Each of the entries beneath this task should be written out exactly.

(Records drawn from a dataset)
-=-=-=-=-

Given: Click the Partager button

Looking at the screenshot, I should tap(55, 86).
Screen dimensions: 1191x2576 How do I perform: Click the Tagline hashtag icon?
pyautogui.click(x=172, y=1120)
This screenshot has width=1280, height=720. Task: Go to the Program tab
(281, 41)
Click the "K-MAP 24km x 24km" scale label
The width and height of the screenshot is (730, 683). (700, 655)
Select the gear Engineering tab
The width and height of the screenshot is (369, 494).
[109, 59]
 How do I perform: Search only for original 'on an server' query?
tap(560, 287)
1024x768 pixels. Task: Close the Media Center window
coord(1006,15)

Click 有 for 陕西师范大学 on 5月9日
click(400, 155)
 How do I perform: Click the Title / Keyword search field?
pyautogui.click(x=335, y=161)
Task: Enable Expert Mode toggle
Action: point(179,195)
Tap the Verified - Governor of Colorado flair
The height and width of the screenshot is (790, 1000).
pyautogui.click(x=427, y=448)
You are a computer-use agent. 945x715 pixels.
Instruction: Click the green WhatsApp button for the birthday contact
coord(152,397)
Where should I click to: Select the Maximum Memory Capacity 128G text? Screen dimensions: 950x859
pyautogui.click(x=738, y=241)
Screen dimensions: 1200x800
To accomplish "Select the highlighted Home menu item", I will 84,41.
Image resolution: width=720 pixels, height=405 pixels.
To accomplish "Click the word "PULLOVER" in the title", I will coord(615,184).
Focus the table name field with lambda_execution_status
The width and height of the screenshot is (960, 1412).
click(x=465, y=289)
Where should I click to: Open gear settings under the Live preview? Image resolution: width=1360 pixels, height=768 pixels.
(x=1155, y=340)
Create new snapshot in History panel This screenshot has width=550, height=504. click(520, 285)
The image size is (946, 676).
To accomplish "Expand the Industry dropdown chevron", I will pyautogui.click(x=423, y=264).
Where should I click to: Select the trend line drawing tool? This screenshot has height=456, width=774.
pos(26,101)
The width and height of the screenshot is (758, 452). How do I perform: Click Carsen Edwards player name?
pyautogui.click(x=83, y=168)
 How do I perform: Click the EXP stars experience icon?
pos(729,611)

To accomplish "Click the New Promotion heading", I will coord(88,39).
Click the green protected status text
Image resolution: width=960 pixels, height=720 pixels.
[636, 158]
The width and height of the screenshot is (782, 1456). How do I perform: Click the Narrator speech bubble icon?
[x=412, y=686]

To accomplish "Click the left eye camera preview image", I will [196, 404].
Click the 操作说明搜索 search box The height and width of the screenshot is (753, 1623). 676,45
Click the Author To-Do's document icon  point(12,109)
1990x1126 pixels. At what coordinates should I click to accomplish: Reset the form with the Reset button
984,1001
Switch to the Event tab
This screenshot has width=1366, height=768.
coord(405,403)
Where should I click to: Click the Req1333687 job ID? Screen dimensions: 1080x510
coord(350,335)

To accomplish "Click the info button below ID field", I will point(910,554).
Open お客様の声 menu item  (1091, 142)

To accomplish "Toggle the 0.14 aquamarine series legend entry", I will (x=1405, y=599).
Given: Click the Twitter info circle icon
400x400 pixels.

-=-=-=-=-

RESULT –
Given: Click the Partager button

Looking at the screenshot, I should tap(55, 86).
Screen dimensions: 1191x2576 How do I perform: Click the Tagline hashtag icon?
pyautogui.click(x=172, y=1120)
This screenshot has width=1280, height=720. Task: Go to the Program tab
(281, 41)
Click the "K-MAP 24km x 24km" scale label
The width and height of the screenshot is (730, 683). (700, 655)
Select the gear Engineering tab
The width and height of the screenshot is (369, 494).
[109, 59]
 How do I perform: Search only for original 'on an server' query?
tap(560, 287)
1024x768 pixels. Task: Close the Media Center window
coord(1006,15)

Click 有 for 陕西师范大学 on 5月9日
click(400, 155)
 How do I perform: Click the Title / Keyword search field?
pyautogui.click(x=335, y=161)
Task: Enable Expert Mode toggle
Action: point(179,195)
Tap the Verified - Governor of Colorado flair
The height and width of the screenshot is (790, 1000).
pyautogui.click(x=427, y=448)
You are a computer-use agent. 945x715 pixels.
Instruction: Click the green WhatsApp button for the birthday contact
coord(152,397)
Where should I click to: Select the Maximum Memory Capacity 128G text? Screen dimensions: 950x859
pyautogui.click(x=738, y=241)
Screen dimensions: 1200x800
To accomplish "Select the highlighted Home menu item", I will 84,41.
Image resolution: width=720 pixels, height=405 pixels.
To accomplish "Click the word "PULLOVER" in the title", I will coord(615,184).
Focus the table name field with lambda_execution_status
The width and height of the screenshot is (960, 1412).
click(x=465, y=289)
Where should I click to: Open gear settings under the Live preview? Image resolution: width=1360 pixels, height=768 pixels.
(x=1155, y=340)
Create new snapshot in History panel This screenshot has width=550, height=504. click(520, 285)
The image size is (946, 676).
To accomplish "Expand the Industry dropdown chevron", I will pyautogui.click(x=423, y=264).
Where should I click to: Select the trend line drawing tool? This screenshot has height=456, width=774.
pos(26,101)
The width and height of the screenshot is (758, 452). How do I perform: Click Carsen Edwards player name?
pyautogui.click(x=83, y=168)
 How do I perform: Click the EXP stars experience icon?
pos(729,611)

To accomplish "Click the New Promotion heading", I will coord(88,39).
Click the green protected status text
Image resolution: width=960 pixels, height=720 pixels.
[636, 158]
The width and height of the screenshot is (782, 1456). How do I perform: Click the Narrator speech bubble icon?
[x=412, y=686]

To accomplish "Click the left eye camera preview image", I will [196, 404].
Click the 操作说明搜索 search box The height and width of the screenshot is (753, 1623). 676,45
Click the Author To-Do's document icon  point(12,109)
1990x1126 pixels. At what coordinates should I click to accomplish: Reset the form with the Reset button
984,1001
Switch to the Event tab
This screenshot has width=1366, height=768.
coord(405,403)
Where should I click to: Click the Req1333687 job ID? Screen dimensions: 1080x510
coord(350,335)

To accomplish "Click the info button below ID field", I will point(910,554).
Open お客様の声 menu item  (1091, 142)

To accomplish "Toggle the 0.14 aquamarine series legend entry", I will (x=1405, y=599).
Given: Click the Twitter info circle icon
400x400 pixels.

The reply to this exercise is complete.